Bobby Jones

Jones rêve encore aux ligues majeures

Le premier championnat de Bobby Jones comme gérant des Miners de Sussex a amené l’ancien artilleur des Rockies du Colorado, des Mets de New York, des Padres de San Diego et des Red Sox de Boston à rêver de nouveau aux ligues majeures.

«Bien sûr que je serai de retour l’an prochain [comme gérant des Miners], à moins qu’on me congédie mais je ne crois pas que ce sera le cas!» a lancé Jones, cigare au bec, durant les célébrations d’après-match samedi. «Mais on ne sait jamais non plus, des opportunités pourraient se présenter», s’est-il empressé d’ajouter.

«Mon but était de gagner un championnat. C’est fait. Et maintenant, le but est de répéter l’exploit l’an prochain, mais mon but ultime demeure toujours d’être un jour gérant dans les ligues majeures», a confié celui qui se sent véritablement dans son élément dans les fonctions qu’il occupe depuis trois ans avec les Miners.

«Je suis heureux ici, j’ai vécu plein de belles choses et l’équipe a de très bons propriétaires. J’adore ce sport, je veux me rendre dans les niveaux les plus élevés en gravissant chaque échelon», indique celui qui ne dirait pas non à un poste dans le baseball affilié. 

Affirmant avoir des amis qui sont gérants ou directeurs généraux dans les majeures, Jones avoue avoir la piqûre de se retrouver à la tête d’une équipe de balle depuis le début des années 90. 

«J’ai toujours voulu diriger une équipe. Quand j’avais 19 ans, je jouais à un jeu [de simulation] qui s’appelle Strat-O-Matic et aussi au jeu vidéo All Star Baseball. J’aime le baseball, j’aime les chiffres et le jeu d’échecs qui se déroule entre les deux gérants.»

Avant de diriger les Miners, Jones avait été instructeur des lanceurs pour les équipes de deux écoles secondaires du New Jersey ainsi que dans des académies de baseball du Garden State.

Affaire de famille

Alors que son fils Breyln entame sa dernière année comme arrêt-court pour l’équipe de son école secondaire, Bobby Jones prévoit aussi avoir davantage de temps à consacrer au sport la saison prochaine.

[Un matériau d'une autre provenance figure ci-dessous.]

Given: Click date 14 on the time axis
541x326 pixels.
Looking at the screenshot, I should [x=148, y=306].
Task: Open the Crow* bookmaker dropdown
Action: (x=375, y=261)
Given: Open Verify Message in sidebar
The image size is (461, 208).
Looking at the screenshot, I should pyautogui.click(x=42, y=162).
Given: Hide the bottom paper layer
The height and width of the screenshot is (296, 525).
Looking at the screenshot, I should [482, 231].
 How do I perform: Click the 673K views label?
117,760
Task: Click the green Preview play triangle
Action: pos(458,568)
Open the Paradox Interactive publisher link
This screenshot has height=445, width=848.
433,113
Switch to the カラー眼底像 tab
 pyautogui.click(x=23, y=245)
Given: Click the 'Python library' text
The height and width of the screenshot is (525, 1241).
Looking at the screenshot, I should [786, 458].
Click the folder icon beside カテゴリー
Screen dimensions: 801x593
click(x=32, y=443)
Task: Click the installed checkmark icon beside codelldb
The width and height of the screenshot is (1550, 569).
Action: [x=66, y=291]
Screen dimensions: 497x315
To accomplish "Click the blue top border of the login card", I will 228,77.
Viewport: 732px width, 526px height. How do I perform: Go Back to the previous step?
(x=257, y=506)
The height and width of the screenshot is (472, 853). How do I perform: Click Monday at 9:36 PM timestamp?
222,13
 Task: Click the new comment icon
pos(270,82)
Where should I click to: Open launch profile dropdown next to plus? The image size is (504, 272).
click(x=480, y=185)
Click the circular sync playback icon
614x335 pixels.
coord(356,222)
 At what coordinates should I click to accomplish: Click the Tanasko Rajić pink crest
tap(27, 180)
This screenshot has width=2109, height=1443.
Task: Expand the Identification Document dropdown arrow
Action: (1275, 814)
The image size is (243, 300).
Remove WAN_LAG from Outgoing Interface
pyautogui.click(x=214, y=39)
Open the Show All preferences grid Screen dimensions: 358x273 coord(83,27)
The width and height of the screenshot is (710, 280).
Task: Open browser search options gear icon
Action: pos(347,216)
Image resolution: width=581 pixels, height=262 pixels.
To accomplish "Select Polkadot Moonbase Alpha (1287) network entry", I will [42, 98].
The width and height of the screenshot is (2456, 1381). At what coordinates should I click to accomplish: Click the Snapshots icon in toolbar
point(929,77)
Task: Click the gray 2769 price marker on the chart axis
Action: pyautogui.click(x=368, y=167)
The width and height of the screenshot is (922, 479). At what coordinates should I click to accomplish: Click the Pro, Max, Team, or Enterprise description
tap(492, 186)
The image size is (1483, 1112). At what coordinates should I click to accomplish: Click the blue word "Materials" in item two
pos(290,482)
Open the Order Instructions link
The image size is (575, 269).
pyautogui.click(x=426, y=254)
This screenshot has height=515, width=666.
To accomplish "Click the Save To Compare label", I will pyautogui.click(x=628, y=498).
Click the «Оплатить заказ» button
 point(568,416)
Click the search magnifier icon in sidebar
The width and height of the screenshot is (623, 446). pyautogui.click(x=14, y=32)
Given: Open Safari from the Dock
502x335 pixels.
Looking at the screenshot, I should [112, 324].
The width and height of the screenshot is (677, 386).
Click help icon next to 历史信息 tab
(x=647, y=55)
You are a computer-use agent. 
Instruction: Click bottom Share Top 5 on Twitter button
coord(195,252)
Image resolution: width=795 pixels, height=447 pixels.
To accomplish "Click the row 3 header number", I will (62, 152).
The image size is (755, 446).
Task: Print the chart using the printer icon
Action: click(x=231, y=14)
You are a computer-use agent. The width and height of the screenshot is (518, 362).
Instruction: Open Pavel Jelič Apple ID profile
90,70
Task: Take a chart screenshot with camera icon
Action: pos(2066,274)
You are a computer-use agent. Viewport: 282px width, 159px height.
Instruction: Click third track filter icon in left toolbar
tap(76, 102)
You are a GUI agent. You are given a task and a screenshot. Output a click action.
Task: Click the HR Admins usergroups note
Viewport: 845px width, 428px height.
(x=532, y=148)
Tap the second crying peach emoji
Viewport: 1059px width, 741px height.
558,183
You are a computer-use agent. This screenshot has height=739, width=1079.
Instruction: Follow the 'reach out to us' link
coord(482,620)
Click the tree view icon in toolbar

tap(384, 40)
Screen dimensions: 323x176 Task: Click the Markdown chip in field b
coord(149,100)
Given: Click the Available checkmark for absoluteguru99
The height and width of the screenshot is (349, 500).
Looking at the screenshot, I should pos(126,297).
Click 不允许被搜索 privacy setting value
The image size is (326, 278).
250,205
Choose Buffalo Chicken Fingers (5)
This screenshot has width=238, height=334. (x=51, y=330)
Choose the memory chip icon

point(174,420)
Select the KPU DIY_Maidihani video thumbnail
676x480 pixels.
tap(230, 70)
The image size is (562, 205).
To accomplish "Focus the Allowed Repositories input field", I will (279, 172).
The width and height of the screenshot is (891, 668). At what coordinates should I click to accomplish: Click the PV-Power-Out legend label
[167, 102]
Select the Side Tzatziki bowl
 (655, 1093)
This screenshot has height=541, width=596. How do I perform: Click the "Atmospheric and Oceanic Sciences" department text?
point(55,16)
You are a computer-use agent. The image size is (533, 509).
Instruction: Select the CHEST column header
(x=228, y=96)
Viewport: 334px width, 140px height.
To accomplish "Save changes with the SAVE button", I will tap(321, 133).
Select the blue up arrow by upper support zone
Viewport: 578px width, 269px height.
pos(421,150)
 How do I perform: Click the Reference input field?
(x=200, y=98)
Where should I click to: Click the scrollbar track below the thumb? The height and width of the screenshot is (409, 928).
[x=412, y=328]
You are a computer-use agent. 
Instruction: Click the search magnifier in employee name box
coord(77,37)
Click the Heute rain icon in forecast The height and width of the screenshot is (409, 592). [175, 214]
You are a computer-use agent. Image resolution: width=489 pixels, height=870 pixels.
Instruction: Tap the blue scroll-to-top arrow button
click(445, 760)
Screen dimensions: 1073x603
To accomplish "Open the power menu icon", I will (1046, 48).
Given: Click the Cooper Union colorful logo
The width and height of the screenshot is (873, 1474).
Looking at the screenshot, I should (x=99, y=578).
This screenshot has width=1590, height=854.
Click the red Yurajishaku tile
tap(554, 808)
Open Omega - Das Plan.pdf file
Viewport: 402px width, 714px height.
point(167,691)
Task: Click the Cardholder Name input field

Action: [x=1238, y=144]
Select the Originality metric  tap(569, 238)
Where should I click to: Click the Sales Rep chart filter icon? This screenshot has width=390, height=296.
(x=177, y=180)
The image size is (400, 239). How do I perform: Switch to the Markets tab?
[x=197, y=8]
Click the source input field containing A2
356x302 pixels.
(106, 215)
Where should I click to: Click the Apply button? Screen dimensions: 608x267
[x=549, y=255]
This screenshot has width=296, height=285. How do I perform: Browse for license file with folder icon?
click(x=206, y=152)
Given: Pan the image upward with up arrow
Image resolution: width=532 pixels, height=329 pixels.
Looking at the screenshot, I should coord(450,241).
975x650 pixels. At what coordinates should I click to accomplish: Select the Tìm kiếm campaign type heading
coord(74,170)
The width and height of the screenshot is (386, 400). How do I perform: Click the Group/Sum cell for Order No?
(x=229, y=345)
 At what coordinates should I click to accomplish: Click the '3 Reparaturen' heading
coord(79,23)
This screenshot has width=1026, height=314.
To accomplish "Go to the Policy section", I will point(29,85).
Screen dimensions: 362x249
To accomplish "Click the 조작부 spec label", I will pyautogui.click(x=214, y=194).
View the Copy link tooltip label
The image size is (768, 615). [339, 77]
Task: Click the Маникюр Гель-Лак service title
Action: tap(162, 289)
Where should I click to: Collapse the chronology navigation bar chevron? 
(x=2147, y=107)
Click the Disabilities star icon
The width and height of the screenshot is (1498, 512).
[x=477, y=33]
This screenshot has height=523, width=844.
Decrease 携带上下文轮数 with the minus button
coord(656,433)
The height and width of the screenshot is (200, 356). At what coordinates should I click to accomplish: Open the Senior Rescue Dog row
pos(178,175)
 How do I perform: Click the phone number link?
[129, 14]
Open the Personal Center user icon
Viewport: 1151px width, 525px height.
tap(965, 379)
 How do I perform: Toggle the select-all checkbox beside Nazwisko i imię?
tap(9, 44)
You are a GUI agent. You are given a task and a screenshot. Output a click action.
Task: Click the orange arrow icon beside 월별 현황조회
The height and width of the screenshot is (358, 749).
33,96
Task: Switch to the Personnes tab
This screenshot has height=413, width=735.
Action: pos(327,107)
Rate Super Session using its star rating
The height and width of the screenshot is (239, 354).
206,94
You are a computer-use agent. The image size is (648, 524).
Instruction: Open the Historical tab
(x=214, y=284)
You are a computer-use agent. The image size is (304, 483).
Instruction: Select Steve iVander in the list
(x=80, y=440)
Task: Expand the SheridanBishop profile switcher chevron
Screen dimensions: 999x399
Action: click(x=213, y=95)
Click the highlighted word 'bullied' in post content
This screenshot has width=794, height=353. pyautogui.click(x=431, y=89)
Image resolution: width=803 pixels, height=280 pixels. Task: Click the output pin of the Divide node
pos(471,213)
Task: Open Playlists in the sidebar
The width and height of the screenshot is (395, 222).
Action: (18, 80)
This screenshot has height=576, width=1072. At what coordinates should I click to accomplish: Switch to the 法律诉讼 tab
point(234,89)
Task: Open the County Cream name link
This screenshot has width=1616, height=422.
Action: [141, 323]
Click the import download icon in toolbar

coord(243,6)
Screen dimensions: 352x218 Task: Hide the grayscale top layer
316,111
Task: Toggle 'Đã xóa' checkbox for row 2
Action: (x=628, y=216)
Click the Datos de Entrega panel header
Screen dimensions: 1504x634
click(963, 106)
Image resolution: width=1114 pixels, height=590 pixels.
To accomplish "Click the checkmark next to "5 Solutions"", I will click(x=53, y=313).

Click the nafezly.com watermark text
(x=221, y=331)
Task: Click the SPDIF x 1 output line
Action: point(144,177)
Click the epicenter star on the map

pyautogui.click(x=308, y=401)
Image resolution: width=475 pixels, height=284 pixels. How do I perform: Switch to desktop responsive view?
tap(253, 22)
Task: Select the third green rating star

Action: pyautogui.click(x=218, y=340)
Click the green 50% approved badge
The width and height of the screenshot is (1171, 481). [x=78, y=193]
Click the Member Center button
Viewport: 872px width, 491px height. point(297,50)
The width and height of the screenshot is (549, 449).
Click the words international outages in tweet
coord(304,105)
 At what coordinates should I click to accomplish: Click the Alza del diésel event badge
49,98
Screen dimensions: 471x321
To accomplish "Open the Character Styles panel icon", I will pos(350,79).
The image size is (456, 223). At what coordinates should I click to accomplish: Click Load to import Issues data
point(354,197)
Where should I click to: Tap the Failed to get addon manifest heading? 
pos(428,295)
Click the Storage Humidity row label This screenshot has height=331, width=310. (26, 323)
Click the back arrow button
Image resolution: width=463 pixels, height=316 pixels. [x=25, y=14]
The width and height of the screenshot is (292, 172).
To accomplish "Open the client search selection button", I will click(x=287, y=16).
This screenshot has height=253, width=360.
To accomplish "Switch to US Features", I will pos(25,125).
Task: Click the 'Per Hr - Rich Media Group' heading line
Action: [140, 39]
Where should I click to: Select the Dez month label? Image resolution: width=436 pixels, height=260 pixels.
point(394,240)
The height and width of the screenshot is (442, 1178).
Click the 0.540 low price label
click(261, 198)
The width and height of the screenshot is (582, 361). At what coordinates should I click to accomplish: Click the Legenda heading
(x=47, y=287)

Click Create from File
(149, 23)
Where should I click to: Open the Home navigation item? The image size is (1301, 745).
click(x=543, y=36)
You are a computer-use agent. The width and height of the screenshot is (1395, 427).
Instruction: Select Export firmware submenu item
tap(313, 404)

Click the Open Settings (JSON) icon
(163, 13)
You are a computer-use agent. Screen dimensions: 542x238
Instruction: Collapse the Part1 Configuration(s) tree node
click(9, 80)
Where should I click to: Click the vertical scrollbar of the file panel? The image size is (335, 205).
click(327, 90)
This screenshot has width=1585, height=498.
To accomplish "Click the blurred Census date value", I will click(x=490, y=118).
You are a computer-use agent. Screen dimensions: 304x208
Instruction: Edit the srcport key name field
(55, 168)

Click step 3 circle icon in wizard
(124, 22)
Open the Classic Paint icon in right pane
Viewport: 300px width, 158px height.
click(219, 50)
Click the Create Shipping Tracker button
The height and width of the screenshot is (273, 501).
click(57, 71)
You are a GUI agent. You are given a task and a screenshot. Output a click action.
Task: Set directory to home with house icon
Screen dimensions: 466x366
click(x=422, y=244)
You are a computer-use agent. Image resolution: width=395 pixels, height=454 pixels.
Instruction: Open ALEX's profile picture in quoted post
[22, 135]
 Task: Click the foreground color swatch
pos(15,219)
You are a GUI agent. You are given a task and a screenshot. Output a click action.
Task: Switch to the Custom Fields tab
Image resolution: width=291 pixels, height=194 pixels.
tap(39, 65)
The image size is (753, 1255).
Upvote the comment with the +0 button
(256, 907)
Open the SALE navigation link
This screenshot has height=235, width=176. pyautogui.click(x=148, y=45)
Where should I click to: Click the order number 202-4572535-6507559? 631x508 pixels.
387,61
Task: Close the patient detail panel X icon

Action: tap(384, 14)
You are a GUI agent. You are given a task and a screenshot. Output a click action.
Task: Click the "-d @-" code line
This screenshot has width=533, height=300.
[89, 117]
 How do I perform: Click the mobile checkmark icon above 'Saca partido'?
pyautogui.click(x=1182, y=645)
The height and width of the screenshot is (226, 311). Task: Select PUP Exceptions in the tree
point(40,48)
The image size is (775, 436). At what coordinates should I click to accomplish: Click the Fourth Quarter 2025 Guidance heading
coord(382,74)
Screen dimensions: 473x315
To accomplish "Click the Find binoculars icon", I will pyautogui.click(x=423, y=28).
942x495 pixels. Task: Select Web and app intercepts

«Breyln va jouer au baseball à l’Université et, qui sait, peut-être qu’un jour on se retrouvera dans la même équipe? Ce serait bien car, chez nous, le baseball est une affaire de famille.»

Rien de bien surprenant puisque Breyln est né à l’automne 2000, alors que Papa était dans l’abri des Mets de New York, qui affrontaient alors leurs rivaux des Yankees en Série mondiale. 

Le gaucher, qui avait alors comme coéquipier un lanceur droitier nommé aussi Bobby Jones, n’était pas sur la liste des joueurs actifs des Mets mais avait donné un bon coup de pouce aux siens dans le dernier droit du calendrier régulier en septembre. 

«Ça ne s’invente pas, Breyln est né le matin où nous avons gagné notre unique match de la Série mondiale. Pas surprenant qu’il ait grandi dans le baseball», termine-t-il.